Множество дел было не единственным утешением утренней вахты; по крайней мере, в пассатах. Пока матросы стирали одежду, вахтенный мичман среди бодрости своего кофе и с прохладной морской водой, омывающей его босые ноги, имел достаточно досуга, чтобы наблюдать рассвет: постепенное посветление зенита, розоватые оттенки, собирающиеся и растущие на крошечных жемчужных пассатных облаках, о которых я говорил, синеву воды, постепенно открывающуюся миру, смеющуюся барашками, подобно долинам хлебов псалмопевца; пока наконец не появлялось солнце, никогда не встающее прямо из моря, а из этих белых облачных банков, простирающихся менее чем на пять градусов над ним.

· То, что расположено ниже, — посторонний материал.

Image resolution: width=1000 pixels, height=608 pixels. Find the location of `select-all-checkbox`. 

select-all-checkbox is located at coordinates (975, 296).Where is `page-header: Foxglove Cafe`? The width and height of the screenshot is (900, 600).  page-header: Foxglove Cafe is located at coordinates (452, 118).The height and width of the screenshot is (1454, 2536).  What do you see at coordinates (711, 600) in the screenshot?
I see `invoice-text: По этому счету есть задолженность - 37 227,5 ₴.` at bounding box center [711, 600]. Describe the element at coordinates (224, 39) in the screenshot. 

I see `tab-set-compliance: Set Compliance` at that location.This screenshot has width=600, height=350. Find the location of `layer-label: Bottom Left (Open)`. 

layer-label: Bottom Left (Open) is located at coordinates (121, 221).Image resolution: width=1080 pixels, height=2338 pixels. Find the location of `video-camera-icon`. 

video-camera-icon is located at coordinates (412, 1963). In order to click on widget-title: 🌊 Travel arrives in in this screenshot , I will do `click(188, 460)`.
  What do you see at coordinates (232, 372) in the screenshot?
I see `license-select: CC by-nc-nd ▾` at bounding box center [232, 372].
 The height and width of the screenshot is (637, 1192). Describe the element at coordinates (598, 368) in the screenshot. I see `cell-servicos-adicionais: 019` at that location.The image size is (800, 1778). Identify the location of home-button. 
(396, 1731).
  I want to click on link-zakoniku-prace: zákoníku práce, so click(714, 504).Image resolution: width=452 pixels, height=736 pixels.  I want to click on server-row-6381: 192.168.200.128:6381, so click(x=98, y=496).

Такая сцена предстает день за днем, день за днем, монотонная, но никогда не надоедающая, судно, идущее в пассатах; то есть держащее курс с востока на запад попутным постоянным ветром, как мне не раз посчастливилось делать. Тогда, как гласила поговорка, проходила пара недель без прикосновения к брасу или галсу, потому что не было изменения ветра; небольшое преувеличение, ибо частые шквалы требовали управления парусами, но в целом верное по впечатлению. Мягкая погода и ровный ход, редко превышавший семь-восемь узлов — менее двухсот миль в день; но кто станет спешить покинуть такие условия, где солнце вставало на корме ежедневно с радостью исполина, совершающего свой путь, принося заверения в процветании, и опускалось на отдых на носу, улыбаясь сзади сквозь рябь облаков, которые оно окрашивало в перламутровый цвет.